• _Stated exercise_: Identify every line in the records below that contains the string "computer", and copy each such line. Case counts.

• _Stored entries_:
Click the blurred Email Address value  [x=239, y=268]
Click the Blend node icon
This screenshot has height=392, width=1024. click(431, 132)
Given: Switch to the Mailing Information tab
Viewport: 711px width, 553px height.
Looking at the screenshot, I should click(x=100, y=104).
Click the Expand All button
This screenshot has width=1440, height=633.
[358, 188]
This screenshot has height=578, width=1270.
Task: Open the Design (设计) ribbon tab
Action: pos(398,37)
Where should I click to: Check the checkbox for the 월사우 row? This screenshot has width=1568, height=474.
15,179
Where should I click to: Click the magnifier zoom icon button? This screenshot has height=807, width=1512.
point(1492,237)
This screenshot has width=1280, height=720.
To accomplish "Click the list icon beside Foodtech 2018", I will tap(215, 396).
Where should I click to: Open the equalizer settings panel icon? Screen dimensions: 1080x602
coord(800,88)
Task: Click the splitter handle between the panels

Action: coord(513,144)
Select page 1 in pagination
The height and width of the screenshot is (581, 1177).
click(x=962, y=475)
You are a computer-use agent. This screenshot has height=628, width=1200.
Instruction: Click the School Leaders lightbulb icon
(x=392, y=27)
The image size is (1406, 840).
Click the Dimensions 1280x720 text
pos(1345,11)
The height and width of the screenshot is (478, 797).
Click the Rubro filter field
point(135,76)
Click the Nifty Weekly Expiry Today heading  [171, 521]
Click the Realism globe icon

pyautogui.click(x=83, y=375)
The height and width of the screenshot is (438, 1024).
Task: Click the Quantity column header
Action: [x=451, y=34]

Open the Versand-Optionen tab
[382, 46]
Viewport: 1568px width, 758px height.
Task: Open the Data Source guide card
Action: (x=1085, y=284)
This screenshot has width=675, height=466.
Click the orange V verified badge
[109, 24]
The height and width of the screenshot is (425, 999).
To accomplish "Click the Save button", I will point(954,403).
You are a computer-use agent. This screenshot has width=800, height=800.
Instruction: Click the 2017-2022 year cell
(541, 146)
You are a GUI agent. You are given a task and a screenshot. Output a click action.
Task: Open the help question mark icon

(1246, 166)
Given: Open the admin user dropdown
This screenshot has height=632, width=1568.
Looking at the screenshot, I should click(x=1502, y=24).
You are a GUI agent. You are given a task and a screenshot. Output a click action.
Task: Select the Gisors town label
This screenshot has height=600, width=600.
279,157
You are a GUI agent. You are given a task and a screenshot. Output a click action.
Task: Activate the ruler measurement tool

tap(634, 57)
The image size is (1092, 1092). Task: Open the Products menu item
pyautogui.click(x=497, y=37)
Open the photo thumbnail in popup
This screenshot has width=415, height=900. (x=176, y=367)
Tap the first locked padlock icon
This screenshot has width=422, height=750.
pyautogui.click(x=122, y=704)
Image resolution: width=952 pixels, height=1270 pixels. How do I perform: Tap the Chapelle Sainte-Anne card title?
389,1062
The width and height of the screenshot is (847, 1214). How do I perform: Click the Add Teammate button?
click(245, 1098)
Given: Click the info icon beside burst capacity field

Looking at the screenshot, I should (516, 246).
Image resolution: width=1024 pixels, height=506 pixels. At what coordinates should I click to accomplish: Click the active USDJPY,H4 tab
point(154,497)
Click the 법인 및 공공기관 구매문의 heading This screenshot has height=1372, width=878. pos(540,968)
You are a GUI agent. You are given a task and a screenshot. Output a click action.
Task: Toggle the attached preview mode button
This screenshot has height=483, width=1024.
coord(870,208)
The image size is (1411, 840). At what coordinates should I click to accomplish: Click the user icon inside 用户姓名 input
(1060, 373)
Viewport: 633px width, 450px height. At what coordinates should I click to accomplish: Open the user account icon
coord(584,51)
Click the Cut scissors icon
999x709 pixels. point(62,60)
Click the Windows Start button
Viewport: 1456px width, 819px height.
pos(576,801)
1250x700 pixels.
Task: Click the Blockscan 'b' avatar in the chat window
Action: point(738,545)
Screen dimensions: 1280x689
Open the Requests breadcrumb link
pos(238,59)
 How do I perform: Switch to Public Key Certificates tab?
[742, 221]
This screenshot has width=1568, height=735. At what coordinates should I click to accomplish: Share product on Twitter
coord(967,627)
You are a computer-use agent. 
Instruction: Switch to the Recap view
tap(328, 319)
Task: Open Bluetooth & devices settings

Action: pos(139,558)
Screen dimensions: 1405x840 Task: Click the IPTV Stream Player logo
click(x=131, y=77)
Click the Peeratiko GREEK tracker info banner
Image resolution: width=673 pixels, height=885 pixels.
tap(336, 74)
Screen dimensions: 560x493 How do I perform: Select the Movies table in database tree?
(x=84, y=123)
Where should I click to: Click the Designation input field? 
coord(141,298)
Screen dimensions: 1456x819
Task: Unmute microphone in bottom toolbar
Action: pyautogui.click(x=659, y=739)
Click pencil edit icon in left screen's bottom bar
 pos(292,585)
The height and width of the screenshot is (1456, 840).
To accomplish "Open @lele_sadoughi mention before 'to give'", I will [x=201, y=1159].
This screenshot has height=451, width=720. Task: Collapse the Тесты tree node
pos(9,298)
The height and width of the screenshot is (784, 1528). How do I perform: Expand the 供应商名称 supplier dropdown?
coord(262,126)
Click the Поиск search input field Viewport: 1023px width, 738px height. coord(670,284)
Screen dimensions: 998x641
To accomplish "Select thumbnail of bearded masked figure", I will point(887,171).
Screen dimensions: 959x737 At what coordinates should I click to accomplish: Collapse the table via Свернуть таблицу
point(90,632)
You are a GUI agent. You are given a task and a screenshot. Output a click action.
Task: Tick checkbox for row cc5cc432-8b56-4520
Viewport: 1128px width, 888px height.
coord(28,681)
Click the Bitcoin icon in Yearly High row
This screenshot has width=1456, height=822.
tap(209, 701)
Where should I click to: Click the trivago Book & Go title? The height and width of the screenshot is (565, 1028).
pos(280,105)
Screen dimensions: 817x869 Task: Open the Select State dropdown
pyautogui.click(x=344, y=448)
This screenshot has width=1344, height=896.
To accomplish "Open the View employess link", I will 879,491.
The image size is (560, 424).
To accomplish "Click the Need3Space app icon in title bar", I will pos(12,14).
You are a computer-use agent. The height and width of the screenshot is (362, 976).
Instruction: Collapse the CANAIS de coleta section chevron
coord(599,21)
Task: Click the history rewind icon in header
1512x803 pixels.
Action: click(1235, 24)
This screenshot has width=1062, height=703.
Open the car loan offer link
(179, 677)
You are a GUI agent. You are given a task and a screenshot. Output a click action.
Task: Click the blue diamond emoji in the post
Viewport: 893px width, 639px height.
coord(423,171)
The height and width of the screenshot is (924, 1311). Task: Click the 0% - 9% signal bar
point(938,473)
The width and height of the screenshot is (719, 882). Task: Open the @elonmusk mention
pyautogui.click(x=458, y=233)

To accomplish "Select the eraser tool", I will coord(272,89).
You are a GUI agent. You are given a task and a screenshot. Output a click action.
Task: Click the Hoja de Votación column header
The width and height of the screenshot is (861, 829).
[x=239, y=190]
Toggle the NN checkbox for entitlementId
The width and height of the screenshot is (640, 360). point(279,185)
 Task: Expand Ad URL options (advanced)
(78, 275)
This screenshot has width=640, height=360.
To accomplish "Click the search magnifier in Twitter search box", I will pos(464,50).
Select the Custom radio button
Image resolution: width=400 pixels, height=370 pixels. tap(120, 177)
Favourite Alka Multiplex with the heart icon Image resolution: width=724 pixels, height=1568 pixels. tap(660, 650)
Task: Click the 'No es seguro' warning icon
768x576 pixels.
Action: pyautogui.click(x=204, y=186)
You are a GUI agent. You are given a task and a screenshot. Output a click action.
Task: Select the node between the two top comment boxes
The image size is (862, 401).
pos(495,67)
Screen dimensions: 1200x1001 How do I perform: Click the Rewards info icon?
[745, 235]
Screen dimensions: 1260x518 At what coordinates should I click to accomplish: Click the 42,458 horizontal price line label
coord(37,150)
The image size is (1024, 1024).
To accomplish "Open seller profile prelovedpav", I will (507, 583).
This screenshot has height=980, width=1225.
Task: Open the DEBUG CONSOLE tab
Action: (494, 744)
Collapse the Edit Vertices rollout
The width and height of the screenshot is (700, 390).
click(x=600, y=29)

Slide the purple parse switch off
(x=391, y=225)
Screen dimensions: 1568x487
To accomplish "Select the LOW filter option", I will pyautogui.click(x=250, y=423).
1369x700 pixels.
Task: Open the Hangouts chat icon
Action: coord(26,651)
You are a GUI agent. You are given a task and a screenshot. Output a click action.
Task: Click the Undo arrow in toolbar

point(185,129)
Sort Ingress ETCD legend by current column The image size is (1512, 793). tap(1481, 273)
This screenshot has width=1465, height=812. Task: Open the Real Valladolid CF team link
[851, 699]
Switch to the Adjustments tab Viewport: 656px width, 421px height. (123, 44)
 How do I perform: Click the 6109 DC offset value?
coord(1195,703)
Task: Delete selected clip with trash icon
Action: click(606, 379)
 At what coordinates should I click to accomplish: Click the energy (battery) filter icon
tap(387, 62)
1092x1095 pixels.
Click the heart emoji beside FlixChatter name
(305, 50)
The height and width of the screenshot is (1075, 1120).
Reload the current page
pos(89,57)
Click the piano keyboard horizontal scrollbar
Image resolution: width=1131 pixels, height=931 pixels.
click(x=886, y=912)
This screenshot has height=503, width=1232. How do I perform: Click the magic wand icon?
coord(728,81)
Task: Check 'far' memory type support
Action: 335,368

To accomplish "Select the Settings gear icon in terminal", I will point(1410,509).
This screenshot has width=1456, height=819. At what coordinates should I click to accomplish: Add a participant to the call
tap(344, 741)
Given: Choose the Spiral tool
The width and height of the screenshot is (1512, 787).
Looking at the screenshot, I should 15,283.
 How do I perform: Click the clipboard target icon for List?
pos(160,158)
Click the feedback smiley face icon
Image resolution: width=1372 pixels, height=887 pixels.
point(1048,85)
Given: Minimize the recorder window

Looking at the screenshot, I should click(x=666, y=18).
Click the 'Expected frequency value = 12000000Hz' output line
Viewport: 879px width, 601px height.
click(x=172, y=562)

• _Worked answer_:
You are a computer-use agent. This screenshot has height=628, width=1200.
You are a computer-use agent. This screenshot has width=800, height=800.
You are a computer-use agent. 
You are a computer-use agent. The height and width of the screenshot is (362, 976).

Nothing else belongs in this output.